Sri Lanka: The 'White Vans' never went away
By Ralph de Silva
10 MARCH 2019
Torture and rape of Tamils by the Sri Lankan security forces is continuing according to the United Nations. On Friday (8) the High Commissioner for Human Rights, Michelle Bachelet, issued her annual report on Sri Lanka which said the lack of progress on human rights clearly showed the country should remain on the agenda of the Human Rights Council in Geneva.
The wide-ranging report examines problems around the return of land in conflict areas, emblematic court cases, legislative reform and the failure to establish most of the promised transitional justice mechanisms. The UN High Commissioner also expresses concern about the appointment of Sri Lanka’s new Chief of Army Staff, Shavendra Silva given the allegations documented by the UN Panel of Experts and the OISL report against troops under his command in the final phase of the war. It is rare for a UN report to comment on an individual like this but the report also stresses the importance of Sri Lanka’s 2015 commitment to vet and screen public and security officials.

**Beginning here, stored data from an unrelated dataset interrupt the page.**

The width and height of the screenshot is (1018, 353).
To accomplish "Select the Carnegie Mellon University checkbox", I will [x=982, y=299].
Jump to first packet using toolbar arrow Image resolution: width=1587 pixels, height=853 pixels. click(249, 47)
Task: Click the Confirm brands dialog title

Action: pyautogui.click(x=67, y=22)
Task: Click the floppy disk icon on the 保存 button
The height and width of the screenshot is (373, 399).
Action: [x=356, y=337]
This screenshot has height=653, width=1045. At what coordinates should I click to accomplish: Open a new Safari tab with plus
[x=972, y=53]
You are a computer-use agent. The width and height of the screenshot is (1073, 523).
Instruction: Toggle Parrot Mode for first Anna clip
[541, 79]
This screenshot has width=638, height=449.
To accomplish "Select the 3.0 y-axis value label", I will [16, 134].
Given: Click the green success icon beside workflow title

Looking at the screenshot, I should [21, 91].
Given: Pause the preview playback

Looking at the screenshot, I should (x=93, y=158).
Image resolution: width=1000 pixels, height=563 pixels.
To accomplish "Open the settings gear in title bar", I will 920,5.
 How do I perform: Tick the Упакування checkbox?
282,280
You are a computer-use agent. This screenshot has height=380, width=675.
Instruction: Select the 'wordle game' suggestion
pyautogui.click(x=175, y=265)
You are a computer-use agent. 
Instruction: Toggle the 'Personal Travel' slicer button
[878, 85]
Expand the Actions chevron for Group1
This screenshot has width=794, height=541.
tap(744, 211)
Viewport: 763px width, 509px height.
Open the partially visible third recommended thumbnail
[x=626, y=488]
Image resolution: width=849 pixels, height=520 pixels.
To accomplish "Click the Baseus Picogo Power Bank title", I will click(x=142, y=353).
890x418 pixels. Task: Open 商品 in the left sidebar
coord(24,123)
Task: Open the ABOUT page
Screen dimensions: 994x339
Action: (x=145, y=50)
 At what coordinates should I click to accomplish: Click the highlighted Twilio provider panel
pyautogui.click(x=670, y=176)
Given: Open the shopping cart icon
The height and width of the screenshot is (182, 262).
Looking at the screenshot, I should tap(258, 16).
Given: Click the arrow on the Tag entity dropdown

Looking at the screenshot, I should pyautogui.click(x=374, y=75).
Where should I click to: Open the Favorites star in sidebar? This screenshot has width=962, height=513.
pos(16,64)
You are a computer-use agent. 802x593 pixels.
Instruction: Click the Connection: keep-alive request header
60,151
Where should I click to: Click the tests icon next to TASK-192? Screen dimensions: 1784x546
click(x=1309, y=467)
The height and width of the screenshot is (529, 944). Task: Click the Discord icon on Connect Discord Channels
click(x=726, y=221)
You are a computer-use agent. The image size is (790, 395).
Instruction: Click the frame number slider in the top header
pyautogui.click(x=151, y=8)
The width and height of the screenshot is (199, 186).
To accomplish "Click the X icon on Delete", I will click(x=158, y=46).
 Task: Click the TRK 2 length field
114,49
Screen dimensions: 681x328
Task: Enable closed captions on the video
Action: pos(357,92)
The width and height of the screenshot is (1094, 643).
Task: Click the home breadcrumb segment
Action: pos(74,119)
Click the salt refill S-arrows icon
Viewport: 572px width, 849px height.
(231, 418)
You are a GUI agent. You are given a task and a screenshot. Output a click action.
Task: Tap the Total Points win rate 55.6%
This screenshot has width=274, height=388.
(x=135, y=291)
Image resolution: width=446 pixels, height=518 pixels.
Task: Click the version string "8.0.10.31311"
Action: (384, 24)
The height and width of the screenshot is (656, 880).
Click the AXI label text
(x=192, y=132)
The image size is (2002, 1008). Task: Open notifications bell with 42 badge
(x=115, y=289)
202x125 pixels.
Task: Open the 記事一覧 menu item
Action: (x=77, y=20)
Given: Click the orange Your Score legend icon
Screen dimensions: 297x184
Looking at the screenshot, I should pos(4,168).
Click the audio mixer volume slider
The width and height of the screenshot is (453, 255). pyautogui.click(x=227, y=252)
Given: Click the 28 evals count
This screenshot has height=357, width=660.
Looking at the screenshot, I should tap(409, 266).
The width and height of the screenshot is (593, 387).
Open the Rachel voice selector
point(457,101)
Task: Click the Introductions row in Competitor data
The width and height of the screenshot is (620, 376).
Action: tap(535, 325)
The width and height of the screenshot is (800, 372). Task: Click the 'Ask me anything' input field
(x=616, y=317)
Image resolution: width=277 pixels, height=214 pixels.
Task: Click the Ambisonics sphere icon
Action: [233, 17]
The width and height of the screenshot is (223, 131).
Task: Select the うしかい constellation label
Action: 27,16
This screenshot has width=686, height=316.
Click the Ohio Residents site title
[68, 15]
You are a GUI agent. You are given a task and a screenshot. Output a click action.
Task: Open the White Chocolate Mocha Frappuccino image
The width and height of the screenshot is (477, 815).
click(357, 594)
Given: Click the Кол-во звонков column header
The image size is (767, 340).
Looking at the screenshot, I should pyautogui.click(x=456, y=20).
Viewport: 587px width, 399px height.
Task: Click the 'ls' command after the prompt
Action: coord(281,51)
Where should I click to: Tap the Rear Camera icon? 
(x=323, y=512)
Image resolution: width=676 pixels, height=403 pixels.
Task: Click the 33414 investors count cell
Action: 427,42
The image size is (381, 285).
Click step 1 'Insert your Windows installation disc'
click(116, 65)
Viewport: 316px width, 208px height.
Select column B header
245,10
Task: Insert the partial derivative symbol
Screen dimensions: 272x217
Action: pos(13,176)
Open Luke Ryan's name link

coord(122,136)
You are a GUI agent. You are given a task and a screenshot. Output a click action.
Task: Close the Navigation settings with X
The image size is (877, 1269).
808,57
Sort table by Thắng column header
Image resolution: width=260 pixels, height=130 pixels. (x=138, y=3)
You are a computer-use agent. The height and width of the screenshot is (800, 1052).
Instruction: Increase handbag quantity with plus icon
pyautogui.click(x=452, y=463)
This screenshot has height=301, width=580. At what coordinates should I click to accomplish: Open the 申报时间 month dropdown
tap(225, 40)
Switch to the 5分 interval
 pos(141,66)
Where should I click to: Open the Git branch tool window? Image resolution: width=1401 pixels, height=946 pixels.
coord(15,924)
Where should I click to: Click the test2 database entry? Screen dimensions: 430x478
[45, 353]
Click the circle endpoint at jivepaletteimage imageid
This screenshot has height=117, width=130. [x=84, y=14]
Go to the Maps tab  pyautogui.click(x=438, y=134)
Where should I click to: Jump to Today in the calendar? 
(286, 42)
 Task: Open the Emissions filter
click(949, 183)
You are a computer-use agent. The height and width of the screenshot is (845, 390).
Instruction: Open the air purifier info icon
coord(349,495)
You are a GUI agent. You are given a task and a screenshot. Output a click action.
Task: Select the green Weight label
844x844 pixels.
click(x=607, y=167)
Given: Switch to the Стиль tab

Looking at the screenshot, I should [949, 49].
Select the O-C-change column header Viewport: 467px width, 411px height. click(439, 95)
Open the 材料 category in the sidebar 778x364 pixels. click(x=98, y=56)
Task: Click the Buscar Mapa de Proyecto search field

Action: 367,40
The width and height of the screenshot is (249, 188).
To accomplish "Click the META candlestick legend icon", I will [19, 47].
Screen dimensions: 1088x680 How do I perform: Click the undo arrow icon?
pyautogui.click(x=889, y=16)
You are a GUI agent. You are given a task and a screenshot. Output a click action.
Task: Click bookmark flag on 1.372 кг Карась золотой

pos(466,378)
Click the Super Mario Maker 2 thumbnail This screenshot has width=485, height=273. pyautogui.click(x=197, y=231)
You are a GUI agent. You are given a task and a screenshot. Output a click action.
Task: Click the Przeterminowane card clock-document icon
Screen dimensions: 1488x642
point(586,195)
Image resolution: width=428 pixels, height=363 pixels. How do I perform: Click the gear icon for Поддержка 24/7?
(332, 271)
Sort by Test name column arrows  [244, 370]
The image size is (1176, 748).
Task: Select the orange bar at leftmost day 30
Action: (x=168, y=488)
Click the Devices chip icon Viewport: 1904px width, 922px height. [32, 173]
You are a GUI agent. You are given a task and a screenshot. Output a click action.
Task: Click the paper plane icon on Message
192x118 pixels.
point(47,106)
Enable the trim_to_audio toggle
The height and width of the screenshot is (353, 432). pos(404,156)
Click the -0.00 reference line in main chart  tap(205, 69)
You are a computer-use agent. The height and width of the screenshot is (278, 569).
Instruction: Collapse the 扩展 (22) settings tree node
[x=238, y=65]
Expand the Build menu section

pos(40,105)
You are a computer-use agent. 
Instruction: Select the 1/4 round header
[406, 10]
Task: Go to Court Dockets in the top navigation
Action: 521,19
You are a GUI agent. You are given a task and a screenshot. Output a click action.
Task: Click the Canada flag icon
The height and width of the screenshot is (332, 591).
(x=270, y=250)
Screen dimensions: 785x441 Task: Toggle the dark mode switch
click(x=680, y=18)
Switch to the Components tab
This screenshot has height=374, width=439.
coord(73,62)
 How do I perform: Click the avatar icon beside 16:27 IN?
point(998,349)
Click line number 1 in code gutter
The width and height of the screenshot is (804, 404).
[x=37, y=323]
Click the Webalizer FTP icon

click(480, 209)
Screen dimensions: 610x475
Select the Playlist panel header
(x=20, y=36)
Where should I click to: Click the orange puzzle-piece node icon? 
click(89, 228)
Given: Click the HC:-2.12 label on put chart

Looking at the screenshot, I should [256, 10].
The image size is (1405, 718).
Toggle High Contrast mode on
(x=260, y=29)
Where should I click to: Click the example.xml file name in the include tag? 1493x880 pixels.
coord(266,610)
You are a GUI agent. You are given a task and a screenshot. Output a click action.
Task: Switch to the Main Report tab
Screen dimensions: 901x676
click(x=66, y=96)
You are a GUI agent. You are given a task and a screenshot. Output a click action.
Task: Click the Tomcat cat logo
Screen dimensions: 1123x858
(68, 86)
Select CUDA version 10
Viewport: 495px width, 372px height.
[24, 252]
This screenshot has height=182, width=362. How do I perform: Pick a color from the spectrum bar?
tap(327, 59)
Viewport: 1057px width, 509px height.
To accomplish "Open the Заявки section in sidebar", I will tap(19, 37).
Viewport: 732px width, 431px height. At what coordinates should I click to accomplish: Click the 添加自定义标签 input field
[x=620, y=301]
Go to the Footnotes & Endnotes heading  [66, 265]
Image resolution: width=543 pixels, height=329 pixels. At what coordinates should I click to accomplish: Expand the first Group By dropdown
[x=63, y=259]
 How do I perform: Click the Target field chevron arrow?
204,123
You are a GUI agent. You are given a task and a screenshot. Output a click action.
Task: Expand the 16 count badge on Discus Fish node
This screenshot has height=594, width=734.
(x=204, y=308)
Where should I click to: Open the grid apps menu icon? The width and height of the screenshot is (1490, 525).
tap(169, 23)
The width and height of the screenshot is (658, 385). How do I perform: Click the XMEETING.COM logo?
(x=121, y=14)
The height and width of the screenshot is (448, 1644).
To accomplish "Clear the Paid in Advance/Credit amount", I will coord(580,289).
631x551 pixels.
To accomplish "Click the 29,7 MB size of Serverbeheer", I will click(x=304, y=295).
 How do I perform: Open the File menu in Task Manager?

In particular the human rights office of the UN recommends that the UN system as a whole applies stringent vetting procedures to Sri Lankan police and military personnel going for peacekeeping operations, military exchanges and training programmes. This is a clear red flag for the Department of Peacekeeping Operations which had to repatriate a Sri Lankan peacekeeper last year from Mali because of the risk that he could have been involved in the alleged violations of international law documented by the UN’s own investigation.
Abduction & illegal detention
Perhaps most significant is that the UN firmly corroborates reports of continued “white van” abductions in 2016-2018 in the north of the island, based on a preliminary assessment investigation which the JDS understands involved two UN staff working for several months meeting victims abroad. As a result, OHCHR says it finds reasonable grounds that the accounts of abduction, illegal detention, torture and rape, including of men, are credible. The report also points out that the risk of new violations increases when impunity for serious crimes goes unchecked. And it speaks of continued harassment or surveillance of human rights defenders and victims of human rights violations which it says are incompatible with the reconciliation agenda.
This comes in the face of denial from Colombo regarding ongoing torture, especially allegations of torture by the Sri Lankan military. Some politicians had suggested such accounts of torture, including even those victims with very visible torture scars on their backs from being burned with a hot metal rod, were fake.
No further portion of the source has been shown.